IT企業に勤務、特定社労士。2005年よりCDAの仲間と学生の就活支援のボランティアを継続。「仕事が楽しいと人生も楽しい」と語り続ける。
近年は中高年のモチベーションのメンテナンスがメインテーマ。


資格活用1

40歳代が抱いている迷い・悩み

 現在40歳代の方は、ちょうどバブル経済の頃に新卒で入社された方々が多いと思います。総務省統計局の「平成24年就業構造基本調査」によると、全年齢の有業者総数に占める割合は、40〜44歳が12.6%、45〜49歳が11.1%です。両方を合わせると23.7%に上ります。日本の就業人口の中で多くの割合を占めるボリュームゾーンとなっています。いわば、産業や企業を支える中心的存在と言えるかもしれません。
 しかし、交流のある何人かの人事ご担当者のお話をうかがったり、CDAとして転職フェアなどでキャリアカウンセリングを行ったりしていると、40歳代の方々が必ずしも活き活きと働いているとは限らないという状況が見えるのです。
 スイスの心理学者・精神科医として著名なユングは、中年期を「人生の正午」と呼びました。私自身もそうですが、まさに人生の折り返し地点であり、転換期であるとも言えます。この時期に、さまざまな迷いや悩みを抱えている方が少なくないのです。

 迷いや悩みの内容は人によってさまざまです。10人いれば10通りの迷いや悩みがあることでしょう。ただ、他社の事例や各種キャリアカウンセリングでの傾向を私なりに分析すると、40歳代の方の迷い・悩みは3つに分類することができるように思います。
 「働く意欲がわかない」「仕事に意義を見い出せない」「今の仕事とは関係のない仕事に転職したい」というものです。

資料一覧 –

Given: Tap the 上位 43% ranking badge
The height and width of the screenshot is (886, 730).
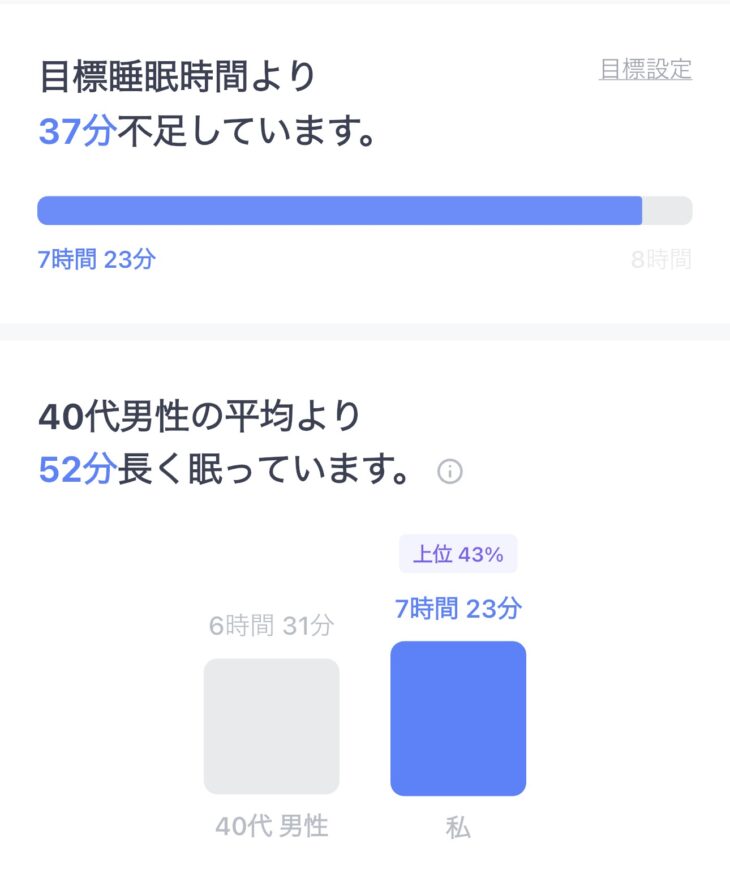Looking at the screenshot, I should click(458, 555).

課題一覧 –
[a] 本文で挙げられた総務省統計局の調査では、40〜44歳が全年齢の有業者総数に占める割合は何%か。
[b] 40歳代の迷いや悩みを扱った本文を、最後の文に続けて書き継げ。
一覧はこの作業には関係しない。

課題別解答 –
[a] 40〜44歳の割合は12.6%である。

[b]
 個々の思いを生んだ背景はさまざまですし、その良し悪しを私が判断できることではありませんが、このように仕事へのモチベーションが低下している現状は非常に気になることであり、改善の方向に向かえればと思います。


資格活用

モチベーション低下の背景にあるもの


 企業で働く40歳代一般社員が仕事へのモチベーションを低下させるに至った背景には、いくつかの仮説が考えられます。
 まず、昇進機会の減少です。人数に対して管理職ポストが少ないため、昇進できる可能性を見い出せず、モチベーションが下がってしまうという構造です。
 次に、評価に対する不満が挙げられます。ビジネスパーソンはさまざまな場面で評価され、それが給与などの待遇などに反映されます。その外的評価が自己評価よりも低い場合、不満が募り、モチベーションを下げてしまうというケースです。
 もうひとつは最近非常に聞かれることですが、燃え尽き症候群のようなケースです。実績があり評価が高いにもかかわらず「もうやる気が出ない」などと元気をなくしてしまう方が増えているようです。

 さらに、孤立感を抱く場合もあるようです。典型的な例として、3つのケースをご紹介いたします。
 ひとつは、仕事の進め方などで自分のやり方にこだわりすぎるケースです。自分のやり方にこだわりを出し過ぎてしまうと、どうしても周囲との衝突や軋轢を生じやすくなります。仕事に自信を持っている方ほど、こうした状況を生じやすくさせてしまいます。
 次に、リーダーシップを発揮できないケースです。組織や周囲からはベテランということで期待されるのですが、過去に部下のマネジメント経験が少ない方にとっては、うまくリーダーシップを発揮しにくいのかもしれません。
 3つめは、相談できる人がいなというケースです。若手社員であればOJTなどで上司・先輩から注意・指導を受けつつ相談することもできますが、40歳を過ぎたベテラン社員に対して周囲は口を出しにくいものです。それが本人にとっては相談できる相手がいないという状況を生み、孤立感につながることもあるようです。


資格活用3

求められる「仕事観の再構築」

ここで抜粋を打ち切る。